What you will do: Return only that part of the material below which starts with the line containing "Choose ICEPhone from the field list" and goes on through the line containing "The width and", restated exactly.

Records supplied:
-- Opening Marker --
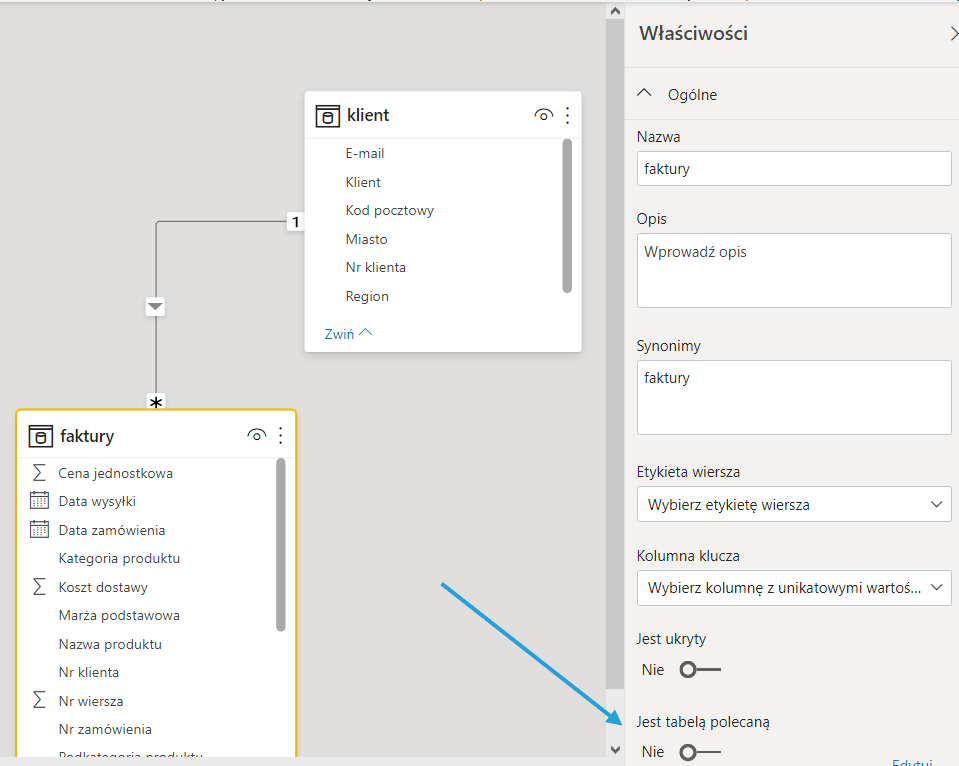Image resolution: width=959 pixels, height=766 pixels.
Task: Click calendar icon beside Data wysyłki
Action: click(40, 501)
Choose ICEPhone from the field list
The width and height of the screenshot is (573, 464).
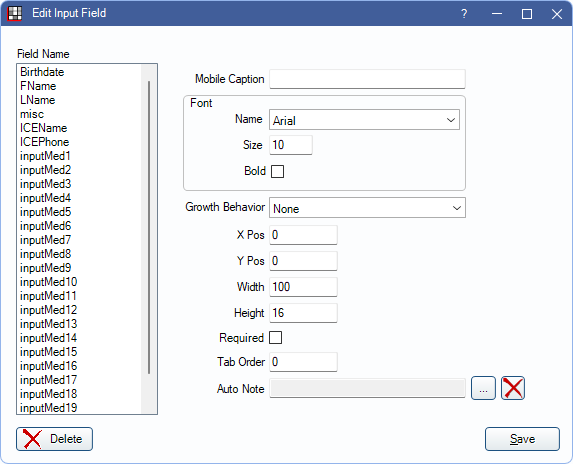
-- Closing Marker --
-- Opening Marker --
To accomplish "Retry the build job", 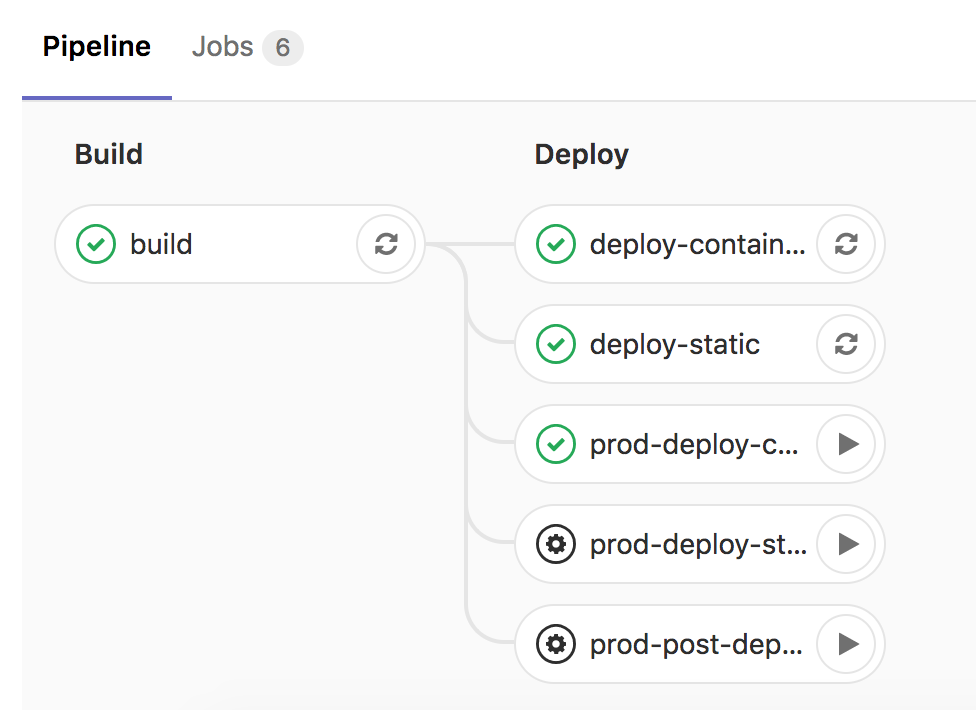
-- Closing Marker --
Answer for this exercise:
Choose ICEPhone from the field list
The width and height of the screenshot is (573, 464).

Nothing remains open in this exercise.